Digital Signal and Image Processing in Jagiellonian Positron Emission Tomography

Positron Emission Tomography (PET) is a key technique in the medical  imaging area, which allows to diagnose the organism functions and to  track the tumor changes. In PET measurement the patient is injected with  radiotracer, containing a large number of metastable atoms of  radionuclide, that emmits positrons. As the result of positron  annihilation, the two photons travelling off with nearly opposite  directions are produced and registered by detection system positioned so  that it surrounds the patient body. State-of-the-art PET scanners use  scintillation crystals which are characterized by high detection  efficiency of annihilation photons.
In this context, it is worth to  mention that the Jagiellonian PET (J-PET) Collaboration developed a  novel whole-body PET scanner based on plastic scintillators. They are  much cheaper than crystal scintillators, which gives the opportunity to  reduce the high cost of PET scanners and make them more affordable.  However, plastic scintillators have much lower detection efficiency of  gamma quanta compared to inorganic scintillation crystals. This can be  compensated by increasing the scanner field of view and improving the  time resolution in the measurement of the time of flight of gamma  quanta. The J-PET scanner consists of plastic scintillator strips read  out at both ends by a pair of photomultipliers and arranged axially  around a cylindrical tomograph tunnel. The axial coordinate of the  annihilation photon interaction point in the scintillator strip is  derived from the difference of the light propagation time measured with  the pair of photomultipliers.

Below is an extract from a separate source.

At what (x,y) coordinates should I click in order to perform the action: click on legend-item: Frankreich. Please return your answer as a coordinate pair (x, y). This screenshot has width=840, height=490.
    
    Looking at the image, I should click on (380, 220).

The operational principles of the  J-PET scanner are similar to conventional tomographs, except that the  highly accurate time information is of paramount importance. Therefore,  the J-PET scanner demands a preparation of novel methods on each step of  the data processing. The goal of the work presented in this  dissertation is a development of the signal and image processing  algorithms taking into account uniqueness of the J-PET detector. The  proposed methods include: signal recovery based on samples of a waveform  registered on photomultiplier output, reconstruction of position and  time of interaction of annihilation photon in the scintillator strip,  classification of PET events types and image reconstruction that  operates exclusively in the image space. Due to the dissimilarity from  the conventional PET scanners, majority of the methods presented in this  dissertation are innovative solutions in digital signal and image  processing in tomography.